Make the drummer play softer and turn down everything. Seriously. He can practice his hard-hitting playing on his own. Band practice is there to practice playing with other people, so unless you have a great sounding PA and a good room, just turn it down. If you are not a medium-level band you'll be playing small clubs anyway and a drummer who is not that loud will be worth his weight in gold there. My drummer is extremely powerful, but he plays really soft if the situation needs it. Sounds MUCH better in smaller clubs!
Also: all of a sudden you'll start hearing all the mistakes.
my thoughts exactly.
we're using a comparable setup (2 vocal mics, trigger, behringer mixer, can't recall the poweramp right now though) and there are zero problems with the PA being too quiet.

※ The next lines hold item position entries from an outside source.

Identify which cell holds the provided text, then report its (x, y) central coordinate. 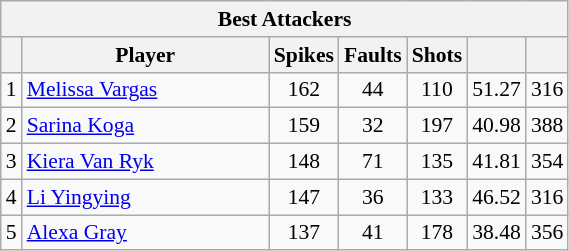
110 (438, 90)
41.81 (496, 162)
133 (438, 197)
Faults (373, 55)
1 (12, 90)
51.27 (496, 90)
36 (373, 197)
197 (438, 126)
Melissa Vargas (146, 90)
71 (373, 162)
Best Attackers (285, 19)
Shots (438, 55)
356 (548, 233)
148 (304, 162)
44 (373, 90)
388 (548, 126)
2 (12, 126)
Alexa Gray (146, 233)
147 (304, 197)
Kiera Van Ryk (146, 162)
3 (12, 162)
Li Yingying (146, 197)
Player (146, 55)
40.98 (496, 126)
46.52 (496, 197)
178 (438, 233)
4 (12, 197)
162 (304, 90)
41 (373, 233)
Spikes (304, 55)
Sarina Koga (146, 126)
135 (438, 162)
354 (548, 162)
5 (12, 233)
38.48 (496, 233)
159 (304, 126)
137 (304, 233)
32 (373, 126)
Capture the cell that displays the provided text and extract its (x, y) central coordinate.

aside from the advice quoted above, make sure your guitar amps are dialed right...the sounds should compliment each other. use less gain, more mids, so your sound becomes more punchy and cutting at a lower relative volume. (yes, mids are good, even in a death metal band

)
regarding the PA, be sure that the mic input gain is set right. enable the low cut on the mic channels. on the trigger, use a sound that's mainly click, with little to no bass thump - remember, there already IS a fat bassdrum being played in the room, so all you should use the trigger for is some top end click to make it more audible and cutting. you'll need much less volume this way.
set up the Pspeakers correctly, i.e. not on the floor, and be careful not to have your vocalist directly in front of them (feedback!).
if you follow these guidelines there shouldn't really be the need for a big EQ imho.
live sound (even band rehearsals) depends on basically the same things as studio sound....you have to make space for each instrument to sit in, so that things are complimenting and not fighting each other.